Feedism + fame = ???

Reading this thread got me thinking a bit. I remember a wave of pro-anorexia content creators and the such going around a few years back. I'm sure there are still some out there. The mainstream is all for weight loss. As it's seen as someone bettering themselves. But then there is pro-anorexia which is for obvious reasons seen as a horrible thing. Not only for the person influenced but then people influencing.

Can there be a sort of connection where weight gain might be more accepted by the mainstream if the "lighter side" (no pun intended) of weight gain is promoted more. The mutual relationships to alleviate the view of predatory men going after women. FFAs that would help with the previous and give a voice to the women FAs. Also that in the vast majority of cases most people aren't gaining, whether on their own or with a feeder, to the point of immobility and severe health problems. Of course there are those that do and there are health problems that arise for many. I think feedism is all to often seen as the extreme, like the pro-anorexia stuff. Where most don't go that far nor want too.
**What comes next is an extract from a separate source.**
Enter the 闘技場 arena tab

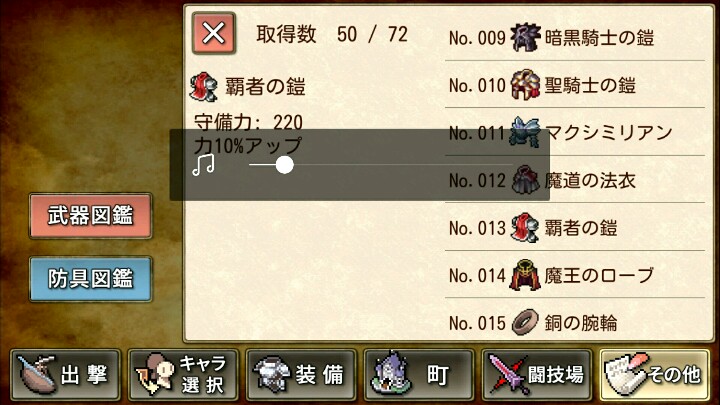(536, 375)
Now, having said all that I know there are people that do want those extremes. I'm not one to say nor think people should be told how they can live their own lives. Or do what they want with their own bodies. But, when I see so many who find this community and it improves their life. Makes them feel they aren't alone and the only ones who like this stuff. That there are many positives to feedism that get glossed over for the taboo. At least by the mainstream. It's much more of a story to show the extremes. The pro-anorexia might be the same, I dont know. Basically seems we've gotten bad PR. But that as more people come to the community and things progress it won't be seen as extreme. Because for the most part it isn't. Just some thoughts.